ジェミーの散らかった部屋

りんごを丸かじりします

フィッシャー『資本主義リアリズム』を読んだ

 

自由を愛しています。世界が嫌いです。

 

ここから逃れるために長い旅に出ました。

古代の文明に胸を高鳴らせて、中国に行きました。

昔の偉大な国々を思い巡らせ、トルコにたどりつきました。

イスラム文化に憧れて、イランに旅立ちました。

サガンのような内なる旅を求めフランスにつきました。

世界が広がると期待して、フランス語も学びました。ルモンドを読みました。

詩のような世界を追い求めてアルメニアへ旅立ちました。
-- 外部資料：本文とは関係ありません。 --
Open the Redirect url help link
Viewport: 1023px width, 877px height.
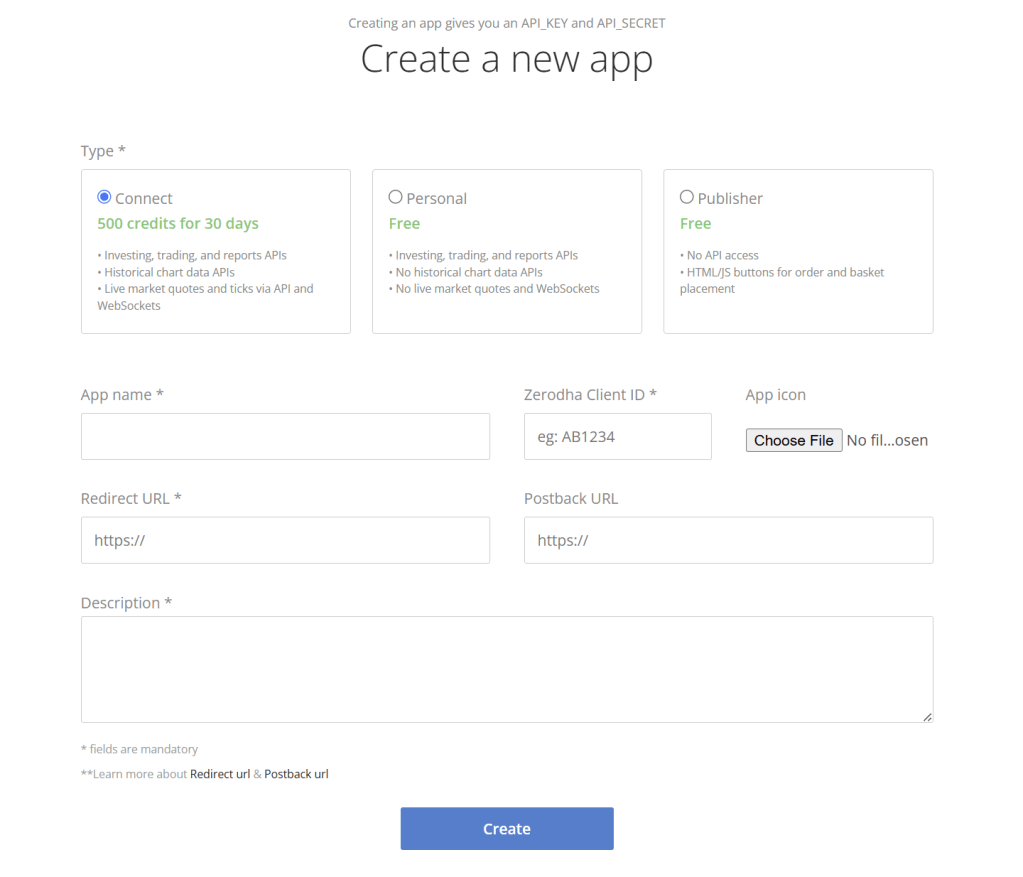(220, 774)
パラジャーノフのような美しき幻想に触れました。

遊牧民の憧れを胸に、キルギスへと向かいました。

 

すべて、だめでした。

すべて、

すべて。

 

"オリエンタリズム"がいけなかったのでしょうか。

そうではないと感じました。

 

どこの国にもその土地の地獄がある、というだけでしょうか。

それも違うと思いました。

 

どこに行っても何かに付きまとわれていて、逃げれないのでした。

どこかに逃げているのに、脛は重々しく鎖で繋がれていました。

本当はどこにも行くことが、できないでいたのでした。

囚人のように、足の鎖からは、血が流れていました

 

本当の自由を与えられても、人はその使い方がわからない

いや私たちははじめから……

 

旅を続けるうちに、自分のためだけの美など、もうこりごりだと

思うようになりました。

観光が楽しませてくれる美など、

事実を忘れさせてくれるほどの力はありませんでした。

それどころか、気づいたら「美」は、より大きく、ぐにゃぐにゃと私を覆い、

身動きを取らせなくさせました。

 

いつか空の飛び方を知りたいと思っている者は、

まず立ちあがり、歩き、走り、登り、踊ることを学ばなければならない。

その過程を飛ばして、飛ぶことはできないのだ。

でも飛ぼうとしても、地上からの鎖が足を引っ張り、地面に墜落しました。

 

どうしようもなくて、私はここに戻りました。

身動きがとれないまま、身体がいびつにまがったまま、かろうじて、ここにいます。

 

 

 

自由は。

 

 

 

小学生のころは、先生を言い負かせば勝ちでした。

シャーペンを使用してはいけない、という不条理には簡単に対抗できました。

反権威・カウンターヒーロー

修学旅行の夜にみんなでこっそり外へ散歩して、満天の星を見ました。

それが大人に守られた小さな瞳に映る、ささやかで、美しい自由でした。

 

でも、その先は、ずっと複雑でした。

 

相手はいませんでした。

誰もがみんな張り付いたようにニコニコしていました。

みんなとてもやさしかった。

私は溺れている。

私は苦しくてもがく。

みんな、あなたの選択だから、といいました。

いや、わたしは選択していない。

私の選択肢は、ここにはない。

それでもあなたが選択した。

 

いいえ、だって

ささやかなあつまりはすべて回収されました。

小さな反抗もすべて回収されました。

それに、あの人は、死にました。

 

それでも、相手が誰なのか

まるでカフカの城のように

それは人魚姫の泡のように

 

私は人の意思を信じなくなりました。

人間はコピー機

永劫回帰

 

それからは、もう永遠に同じことの繰り返し

何も見ない。興味をもたない。本当のものには決してさわらない。

さわったら、私がガラスになって割れるから。

 

さようなら、人生

本当の生を、生きたかったね。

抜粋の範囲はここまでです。